● **Exercise inputs**:
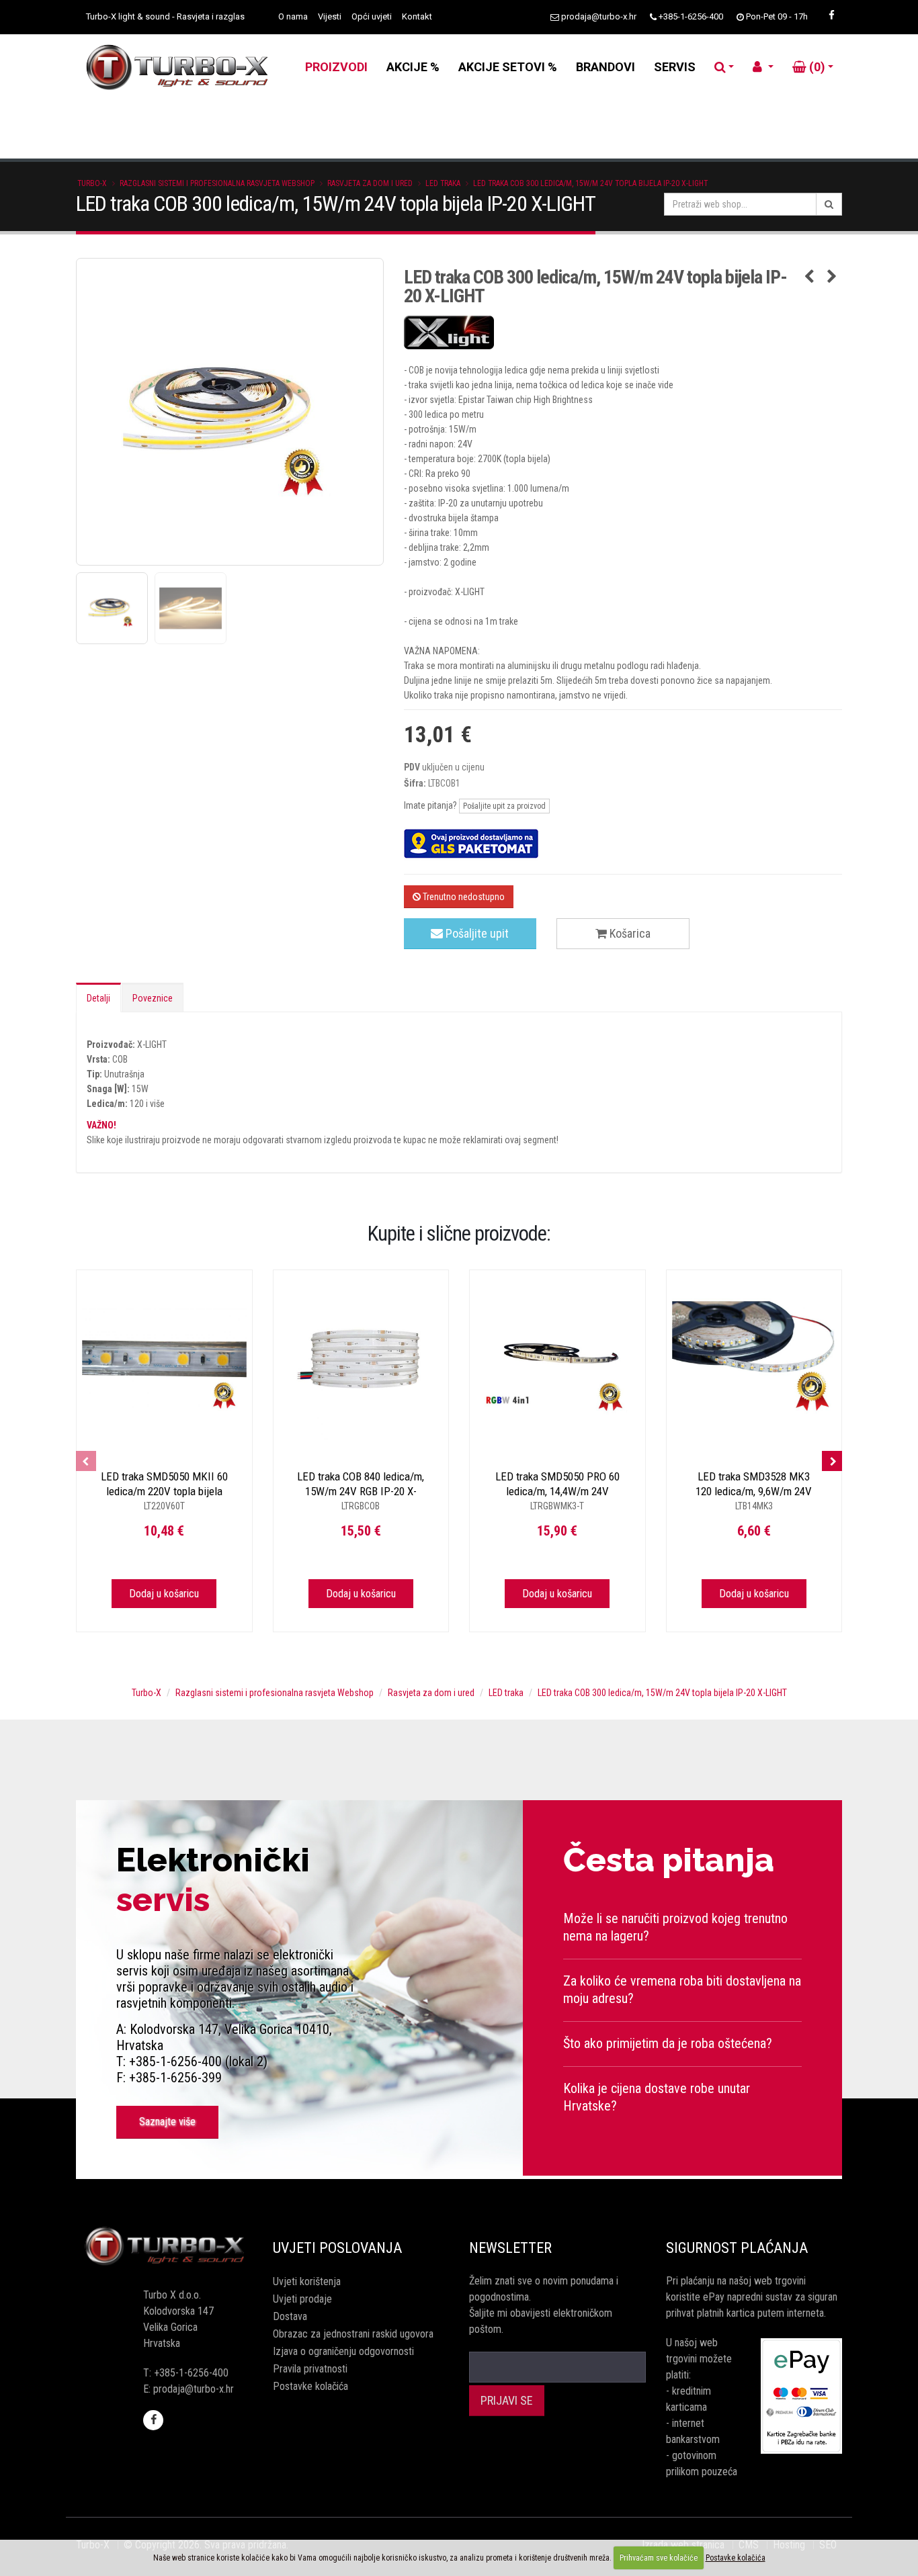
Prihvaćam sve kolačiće (659, 2558)
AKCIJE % (413, 67)
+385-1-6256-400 (691, 16)
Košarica (629, 933)
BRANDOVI (605, 67)
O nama (293, 16)
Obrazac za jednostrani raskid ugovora (353, 2333)
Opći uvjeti (371, 16)
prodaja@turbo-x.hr (598, 16)
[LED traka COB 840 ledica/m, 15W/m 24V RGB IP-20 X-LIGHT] (361, 1358)
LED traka (442, 183)
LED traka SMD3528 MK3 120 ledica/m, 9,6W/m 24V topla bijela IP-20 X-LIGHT (754, 1491)
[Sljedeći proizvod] (831, 277)
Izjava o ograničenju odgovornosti (343, 2351)
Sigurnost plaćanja (737, 2247)
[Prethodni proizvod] (808, 277)
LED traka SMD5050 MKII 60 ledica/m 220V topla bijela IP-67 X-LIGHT (164, 1491)
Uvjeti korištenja (307, 2281)
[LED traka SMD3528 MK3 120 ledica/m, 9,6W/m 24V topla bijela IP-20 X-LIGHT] (754, 1358)
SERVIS (675, 67)
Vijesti (329, 16)
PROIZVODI (336, 67)
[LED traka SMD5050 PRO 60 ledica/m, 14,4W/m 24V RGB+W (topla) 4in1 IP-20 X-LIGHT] (557, 1358)
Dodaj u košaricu (164, 1593)
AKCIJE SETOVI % (507, 67)
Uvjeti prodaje (302, 2299)
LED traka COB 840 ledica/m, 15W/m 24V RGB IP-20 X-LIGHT (360, 1491)
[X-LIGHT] (623, 332)
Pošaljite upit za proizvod (504, 806)
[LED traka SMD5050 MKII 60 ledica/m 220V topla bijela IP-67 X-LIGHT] (164, 1358)
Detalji (98, 998)
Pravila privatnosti (310, 2368)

● **Assignment**: Please retype all of the material exactly, skipping whatever images it holds.

● **Solution below**:
Prihvaćam sve kolačiće (659, 2558)
AKCIJE % (413, 67)
+385-1-6256-400 (691, 16)
Košarica (629, 933)
BRANDOVI (605, 67)
O nama (293, 16)
Obrazac za jednostrani raskid ugovora (353, 2333)
Opći uvjeti (371, 16)
prodaja@turbo-x.hr (598, 16)
[LED traka COB 840 ledica/m, 15W/m 24V RGB IP-20 X-LIGHT] (361, 1358)
LED traka (442, 183)
LED traka SMD3528 MK3 120 ledica/m, 9,6W/m 24V topla bijela IP-20 X-LIGHT (754, 1491)
[Sljedeći proizvod] (831, 277)
Izjava o ograničenju odgovornosti (343, 2351)
Sigurnost plaćanja (737, 2247)
[Prethodni proizvod] (808, 277)
LED traka SMD5050 MKII 60 ledica/m 220V topla bijela IP-67 X-LIGHT (164, 1491)
Uvjeti korištenja (307, 2281)
[LED traka SMD3528 MK3 120 ledica/m, 9,6W/m 24V topla bijela IP-20 X-LIGHT] (754, 1358)
SERVIS (675, 67)
Vijesti (329, 16)
PROIZVODI (336, 67)
[LED traka SMD5050 PRO 60 ledica/m, 14,4W/m 24V RGB+W (topla) 4in1 IP-20 X-LIGHT] (557, 1358)
Dodaj u košaricu (164, 1593)
AKCIJE SETOVI % (507, 67)
Uvjeti prodaje (302, 2299)
LED traka COB 840 ledica/m, 15W/m 24V RGB IP-20 X-LIGHT (360, 1491)
[X-LIGHT] (623, 332)
Pošaljite upit za proizvod (504, 806)
[LED traka SMD5050 MKII 60 ledica/m 220V topla bijela IP-67 X-LIGHT] (164, 1358)
Detalji (98, 998)
Pravila privatnosti (310, 2368)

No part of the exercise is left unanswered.